Starring alongside Elizabeth Taylor and Montgomery Clift, Katherine Hepburn played the detestable Violet Venable in Suddenly, Last Summer (1959). By then in her 50s, she had a number of box office hits under her belt. But in many ways Hepburn was an unlikely Hollywood star; fiercely independent, opinionated and tomboyish, she was turned down for the lead role in Gone With the Wind for being “difficult and lofty”. Despite this, she went on to transcend that of an adored actress and became an important cultural figure in her own right; refusing to conform to society’s expectations of women and a feminist long before it became fashionable.

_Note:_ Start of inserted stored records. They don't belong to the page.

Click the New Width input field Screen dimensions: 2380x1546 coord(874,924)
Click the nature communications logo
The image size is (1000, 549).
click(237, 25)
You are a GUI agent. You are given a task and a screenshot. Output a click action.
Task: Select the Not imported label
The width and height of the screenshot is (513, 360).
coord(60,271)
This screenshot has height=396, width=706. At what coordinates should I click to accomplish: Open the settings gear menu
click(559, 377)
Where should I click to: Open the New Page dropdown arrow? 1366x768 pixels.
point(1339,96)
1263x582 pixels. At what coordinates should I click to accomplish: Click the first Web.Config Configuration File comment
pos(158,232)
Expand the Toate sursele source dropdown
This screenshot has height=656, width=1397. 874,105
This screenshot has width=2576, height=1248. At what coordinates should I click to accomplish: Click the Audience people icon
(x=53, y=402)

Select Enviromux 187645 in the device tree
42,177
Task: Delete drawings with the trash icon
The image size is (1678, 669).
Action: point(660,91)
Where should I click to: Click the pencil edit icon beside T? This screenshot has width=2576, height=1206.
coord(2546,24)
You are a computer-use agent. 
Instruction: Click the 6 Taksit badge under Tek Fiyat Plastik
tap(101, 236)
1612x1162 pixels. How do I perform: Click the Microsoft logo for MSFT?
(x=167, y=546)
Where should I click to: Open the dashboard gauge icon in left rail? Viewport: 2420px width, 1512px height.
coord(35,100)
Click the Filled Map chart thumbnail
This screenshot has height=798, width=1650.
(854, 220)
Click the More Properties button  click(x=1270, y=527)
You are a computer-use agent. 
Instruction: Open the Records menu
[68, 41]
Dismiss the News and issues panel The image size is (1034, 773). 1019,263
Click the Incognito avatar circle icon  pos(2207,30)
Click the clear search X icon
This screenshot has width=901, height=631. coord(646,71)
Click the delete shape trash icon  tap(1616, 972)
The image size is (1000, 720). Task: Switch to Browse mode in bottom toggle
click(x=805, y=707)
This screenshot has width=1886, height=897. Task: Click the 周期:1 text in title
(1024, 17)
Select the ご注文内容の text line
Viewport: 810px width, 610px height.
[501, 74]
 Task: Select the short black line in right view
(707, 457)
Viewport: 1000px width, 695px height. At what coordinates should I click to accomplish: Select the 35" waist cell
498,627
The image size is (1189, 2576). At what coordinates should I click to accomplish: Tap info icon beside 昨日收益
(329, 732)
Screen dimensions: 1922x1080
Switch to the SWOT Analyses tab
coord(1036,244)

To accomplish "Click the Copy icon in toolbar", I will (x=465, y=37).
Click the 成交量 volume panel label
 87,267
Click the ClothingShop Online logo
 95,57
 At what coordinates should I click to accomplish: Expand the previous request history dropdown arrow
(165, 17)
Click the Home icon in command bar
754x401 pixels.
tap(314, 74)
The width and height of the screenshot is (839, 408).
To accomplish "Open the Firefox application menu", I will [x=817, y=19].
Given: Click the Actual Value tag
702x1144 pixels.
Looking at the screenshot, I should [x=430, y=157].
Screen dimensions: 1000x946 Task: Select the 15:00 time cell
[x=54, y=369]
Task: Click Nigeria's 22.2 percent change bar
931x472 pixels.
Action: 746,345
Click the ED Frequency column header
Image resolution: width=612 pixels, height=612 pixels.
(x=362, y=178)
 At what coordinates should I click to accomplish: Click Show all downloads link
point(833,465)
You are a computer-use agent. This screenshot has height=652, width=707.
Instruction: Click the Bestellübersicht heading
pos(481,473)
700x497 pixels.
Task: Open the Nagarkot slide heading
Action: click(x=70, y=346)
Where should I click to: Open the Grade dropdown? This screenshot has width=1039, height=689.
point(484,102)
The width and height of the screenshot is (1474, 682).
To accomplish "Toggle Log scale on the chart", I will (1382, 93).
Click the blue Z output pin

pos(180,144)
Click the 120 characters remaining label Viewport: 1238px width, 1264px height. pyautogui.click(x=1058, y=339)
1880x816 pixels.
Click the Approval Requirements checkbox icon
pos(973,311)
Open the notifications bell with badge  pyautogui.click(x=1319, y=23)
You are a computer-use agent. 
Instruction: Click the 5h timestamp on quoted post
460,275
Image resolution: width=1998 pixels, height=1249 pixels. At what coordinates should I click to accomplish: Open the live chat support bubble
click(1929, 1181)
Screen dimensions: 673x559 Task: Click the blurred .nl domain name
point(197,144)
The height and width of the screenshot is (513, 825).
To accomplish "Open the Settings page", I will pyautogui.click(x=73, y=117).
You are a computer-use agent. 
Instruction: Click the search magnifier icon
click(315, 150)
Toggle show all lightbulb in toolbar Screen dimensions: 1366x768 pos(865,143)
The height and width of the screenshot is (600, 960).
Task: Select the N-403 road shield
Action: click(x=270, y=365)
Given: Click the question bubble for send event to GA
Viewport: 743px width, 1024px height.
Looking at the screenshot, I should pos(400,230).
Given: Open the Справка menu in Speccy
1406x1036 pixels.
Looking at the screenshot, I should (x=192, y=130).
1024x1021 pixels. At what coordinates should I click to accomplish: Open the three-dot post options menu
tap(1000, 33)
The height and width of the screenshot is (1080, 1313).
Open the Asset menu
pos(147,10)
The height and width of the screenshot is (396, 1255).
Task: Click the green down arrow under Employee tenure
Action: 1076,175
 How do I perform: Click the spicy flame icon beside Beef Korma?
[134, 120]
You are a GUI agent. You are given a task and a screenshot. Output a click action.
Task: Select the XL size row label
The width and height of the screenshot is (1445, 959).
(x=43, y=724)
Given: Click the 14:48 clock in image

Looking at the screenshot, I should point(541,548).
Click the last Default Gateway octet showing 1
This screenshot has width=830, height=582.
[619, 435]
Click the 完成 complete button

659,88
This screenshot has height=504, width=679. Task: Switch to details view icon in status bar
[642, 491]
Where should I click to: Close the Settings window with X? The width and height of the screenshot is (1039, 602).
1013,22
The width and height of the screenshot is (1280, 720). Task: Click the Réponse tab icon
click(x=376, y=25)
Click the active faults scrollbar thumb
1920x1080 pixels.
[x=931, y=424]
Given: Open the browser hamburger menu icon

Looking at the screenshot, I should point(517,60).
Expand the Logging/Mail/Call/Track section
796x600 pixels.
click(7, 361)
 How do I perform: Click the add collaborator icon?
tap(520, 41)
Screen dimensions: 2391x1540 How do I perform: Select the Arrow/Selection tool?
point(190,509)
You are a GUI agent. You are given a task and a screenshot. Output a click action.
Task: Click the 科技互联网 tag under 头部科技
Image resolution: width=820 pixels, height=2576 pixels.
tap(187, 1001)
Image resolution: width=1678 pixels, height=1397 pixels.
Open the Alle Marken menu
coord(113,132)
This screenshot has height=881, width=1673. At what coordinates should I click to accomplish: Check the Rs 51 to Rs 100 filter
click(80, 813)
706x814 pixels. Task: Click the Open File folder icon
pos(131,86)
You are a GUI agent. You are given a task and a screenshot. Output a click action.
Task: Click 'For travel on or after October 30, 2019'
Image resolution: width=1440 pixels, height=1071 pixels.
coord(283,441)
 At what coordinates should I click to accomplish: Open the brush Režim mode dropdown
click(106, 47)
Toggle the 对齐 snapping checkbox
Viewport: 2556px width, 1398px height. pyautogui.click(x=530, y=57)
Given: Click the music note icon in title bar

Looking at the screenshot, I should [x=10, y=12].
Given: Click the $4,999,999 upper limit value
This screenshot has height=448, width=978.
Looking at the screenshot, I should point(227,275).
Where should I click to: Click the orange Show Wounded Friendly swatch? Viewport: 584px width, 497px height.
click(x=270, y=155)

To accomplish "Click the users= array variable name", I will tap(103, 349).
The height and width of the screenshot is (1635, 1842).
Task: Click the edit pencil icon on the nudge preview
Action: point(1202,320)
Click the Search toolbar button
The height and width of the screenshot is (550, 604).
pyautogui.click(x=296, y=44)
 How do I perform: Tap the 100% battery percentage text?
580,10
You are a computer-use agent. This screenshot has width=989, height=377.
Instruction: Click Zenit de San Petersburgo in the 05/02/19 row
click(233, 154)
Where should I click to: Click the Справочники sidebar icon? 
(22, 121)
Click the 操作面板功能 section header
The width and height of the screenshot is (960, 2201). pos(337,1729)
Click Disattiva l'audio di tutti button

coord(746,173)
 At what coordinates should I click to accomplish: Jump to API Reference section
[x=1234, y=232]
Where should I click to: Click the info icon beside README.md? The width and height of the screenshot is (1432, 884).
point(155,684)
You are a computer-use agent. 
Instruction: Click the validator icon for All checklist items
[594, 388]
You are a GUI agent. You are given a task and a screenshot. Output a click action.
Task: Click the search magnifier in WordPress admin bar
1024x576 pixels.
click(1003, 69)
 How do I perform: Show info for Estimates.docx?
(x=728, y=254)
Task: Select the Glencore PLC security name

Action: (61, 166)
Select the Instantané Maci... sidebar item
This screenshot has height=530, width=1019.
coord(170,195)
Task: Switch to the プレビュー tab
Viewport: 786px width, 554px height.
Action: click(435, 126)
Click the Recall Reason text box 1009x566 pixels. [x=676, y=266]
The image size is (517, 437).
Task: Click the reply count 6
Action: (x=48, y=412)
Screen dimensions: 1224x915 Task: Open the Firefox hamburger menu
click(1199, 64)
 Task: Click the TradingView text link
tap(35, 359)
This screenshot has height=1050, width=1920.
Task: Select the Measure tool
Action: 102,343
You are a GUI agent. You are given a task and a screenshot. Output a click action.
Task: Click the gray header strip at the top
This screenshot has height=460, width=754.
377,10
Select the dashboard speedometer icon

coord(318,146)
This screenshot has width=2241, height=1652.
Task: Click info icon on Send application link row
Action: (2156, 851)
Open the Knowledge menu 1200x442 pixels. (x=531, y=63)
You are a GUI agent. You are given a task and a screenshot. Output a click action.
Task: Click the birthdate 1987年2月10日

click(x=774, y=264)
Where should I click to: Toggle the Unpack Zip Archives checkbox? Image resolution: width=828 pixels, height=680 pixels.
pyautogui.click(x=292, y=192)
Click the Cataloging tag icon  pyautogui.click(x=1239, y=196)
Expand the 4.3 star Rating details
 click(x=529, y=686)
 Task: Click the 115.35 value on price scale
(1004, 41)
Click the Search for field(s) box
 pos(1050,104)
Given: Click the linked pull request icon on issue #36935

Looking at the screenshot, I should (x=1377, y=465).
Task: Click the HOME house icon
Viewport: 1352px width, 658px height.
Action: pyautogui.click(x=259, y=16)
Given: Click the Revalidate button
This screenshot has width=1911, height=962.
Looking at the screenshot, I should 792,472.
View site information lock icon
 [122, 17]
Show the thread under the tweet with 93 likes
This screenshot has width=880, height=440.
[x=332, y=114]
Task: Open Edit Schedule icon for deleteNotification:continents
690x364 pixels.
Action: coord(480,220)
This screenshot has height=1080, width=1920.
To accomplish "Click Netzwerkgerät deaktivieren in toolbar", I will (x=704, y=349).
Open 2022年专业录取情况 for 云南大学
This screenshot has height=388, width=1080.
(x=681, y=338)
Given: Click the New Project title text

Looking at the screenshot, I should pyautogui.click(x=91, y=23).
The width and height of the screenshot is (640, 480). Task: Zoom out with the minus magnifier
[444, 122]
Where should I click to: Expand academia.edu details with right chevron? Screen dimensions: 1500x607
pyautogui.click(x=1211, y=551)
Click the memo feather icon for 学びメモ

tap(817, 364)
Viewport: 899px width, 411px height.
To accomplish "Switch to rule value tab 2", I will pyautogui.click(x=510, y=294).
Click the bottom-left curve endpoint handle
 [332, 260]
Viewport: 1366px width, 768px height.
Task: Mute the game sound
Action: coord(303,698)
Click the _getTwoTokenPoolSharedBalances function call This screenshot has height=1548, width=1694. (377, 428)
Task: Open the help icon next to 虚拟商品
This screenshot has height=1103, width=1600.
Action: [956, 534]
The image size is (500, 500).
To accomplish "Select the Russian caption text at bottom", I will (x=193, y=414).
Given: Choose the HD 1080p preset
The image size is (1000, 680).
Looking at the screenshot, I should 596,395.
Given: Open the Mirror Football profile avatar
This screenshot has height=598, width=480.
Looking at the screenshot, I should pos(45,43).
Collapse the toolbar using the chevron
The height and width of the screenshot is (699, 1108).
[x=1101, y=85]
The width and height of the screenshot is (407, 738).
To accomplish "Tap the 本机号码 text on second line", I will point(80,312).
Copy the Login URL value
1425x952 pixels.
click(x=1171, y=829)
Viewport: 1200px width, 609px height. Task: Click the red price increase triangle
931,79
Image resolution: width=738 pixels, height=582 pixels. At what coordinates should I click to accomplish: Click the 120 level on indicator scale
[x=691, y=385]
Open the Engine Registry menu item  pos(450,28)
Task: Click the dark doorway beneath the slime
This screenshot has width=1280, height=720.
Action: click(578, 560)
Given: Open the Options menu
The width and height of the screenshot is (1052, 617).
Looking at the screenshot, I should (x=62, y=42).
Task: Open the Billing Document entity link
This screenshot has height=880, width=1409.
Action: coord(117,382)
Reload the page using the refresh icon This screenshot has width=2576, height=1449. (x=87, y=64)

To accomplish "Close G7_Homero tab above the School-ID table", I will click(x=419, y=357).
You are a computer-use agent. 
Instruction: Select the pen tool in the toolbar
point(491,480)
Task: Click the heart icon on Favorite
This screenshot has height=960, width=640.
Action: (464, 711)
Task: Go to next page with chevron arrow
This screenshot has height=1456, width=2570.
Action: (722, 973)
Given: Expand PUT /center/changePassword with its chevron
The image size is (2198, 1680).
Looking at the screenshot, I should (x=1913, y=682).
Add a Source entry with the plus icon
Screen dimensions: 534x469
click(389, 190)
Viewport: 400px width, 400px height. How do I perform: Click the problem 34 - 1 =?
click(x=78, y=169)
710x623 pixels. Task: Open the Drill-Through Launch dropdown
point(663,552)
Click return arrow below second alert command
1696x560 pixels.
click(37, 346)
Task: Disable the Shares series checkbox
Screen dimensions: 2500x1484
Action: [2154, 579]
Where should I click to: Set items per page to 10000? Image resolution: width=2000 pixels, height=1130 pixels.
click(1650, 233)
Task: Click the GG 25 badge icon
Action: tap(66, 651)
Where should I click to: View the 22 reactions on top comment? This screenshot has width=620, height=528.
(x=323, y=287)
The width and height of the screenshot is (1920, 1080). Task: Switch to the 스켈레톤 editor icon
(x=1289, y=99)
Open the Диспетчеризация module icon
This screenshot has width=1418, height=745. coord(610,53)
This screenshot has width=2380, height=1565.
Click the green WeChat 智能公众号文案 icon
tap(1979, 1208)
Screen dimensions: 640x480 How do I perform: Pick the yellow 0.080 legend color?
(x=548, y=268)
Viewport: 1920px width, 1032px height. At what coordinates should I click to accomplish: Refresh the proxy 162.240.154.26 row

With each generation the picture is obliged to be more stimulating.

Burt Glinn
© Burt Glinn | Magnum Photos

Born in Pittsburgh, Pennsylvania, Burt Glinn served in the United States Army between 1943 and 1946, before studying literature at Harvard University, where he edited and photographed for the Harvard Crimson college newspaper. From 1949 to 1950, Glinn worked for LIFE magazine before becoming a freelancer. He became an associate member of Magnum in 1951, along with Eve Arnold and Dennis Stock – the first Americans to join the young photo agency – and a full member in 1954.

Glinn made his mark with spectacular color series on the South Seas, Japan, Russia, Mexico and California. His reportages have appeared in Esquire, Geo, Travel and Leisure, Fortune, Life and Paris-Match. He has covered such monumental news events as the Sinai War, the US Marine invasion of Lebanon, and Fidel Castro’s takeover of Cuba.